Hiei reached out, taking the sleeve of Yukina's faded purple sweater and rolling it up so that several gray scars could be seen upon her pale alabaster skin.

"... You say you are not good at fighting. Tell me how you got those." Hiei argued, his expression hard as he stared into his sisters eyes. "Tell me how you got those, and lived."

Yukina blushed, gently rolling down her shirt sleeve.

"If you aren't ashamed of me then why didn't you tell me who you were?" Yukina asked timidly.

Hiei did not answer, though instead of returning to stare at the wall he simply stared at her arm.

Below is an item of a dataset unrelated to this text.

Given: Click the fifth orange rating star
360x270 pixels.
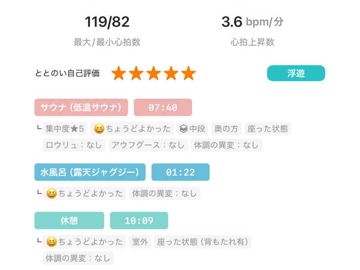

"... Did you think I'd be upset?" Yukina titled her head, almost curious. "Or... reject you."

Hiei looked away.

For a while, Yukina simply stared at the back of her brother's head, still utterly baffled and yet content by the fact that Hiei was the one she'd been searching for for so long. The way he'd made her felt, from the very first time he'd burst through the door in Tarukane's stronghold should have been a massive clue that she was ashamed to admit she'd overlooked for too many years. Shimo's entrance had felt happy and yet fake. There had never been pure joy, untainted elation with Hiei. In a way, Yukina understood this for the better. Their mother had never been a woman of happiness, why should they? They were her identical spawn, her copies. Yukina was, perhaps, their mother's youthful delight. Hiei was in the same their mother's later regret.

And there was truly so much regret in Hiei's hunched posture.

"... You and I were born as one." Yukina murmured, "We are the same soul. How could you ever think that I could make it on my own... when all my life I've been looking for you. Do you think I was happy being alone?"

"You certainly seemed it." Hiei bit out. "Laughing, and playing with birds. Smiling."

"And what about you." Yukina looked down at her lap, still toying with the hem of Hiei's worn out cloak, "Are you happy... being alone."

"Happiness is a facade. I do not tempt myself with it." Hiei's tone was bitter, and still he wouldn't face his sister despite Yukina's imperative gaze.

"Are you not happy when you're with me? Do I not make you happy?"

Hiei turned his head, if only a little, the very side of his face looking at Yukina with a hooded gaze, "...You make me very content." Hiei murmured softly, "Very."

"Is it a facade, then?" Yukina questioned, "When you feel it so strongly when you're with me?"

"...You are the exception. In all matters."

Yukina felt flattered, though sad, and she rubbed Hiei's arm tenderly as he continued to stare at the wall.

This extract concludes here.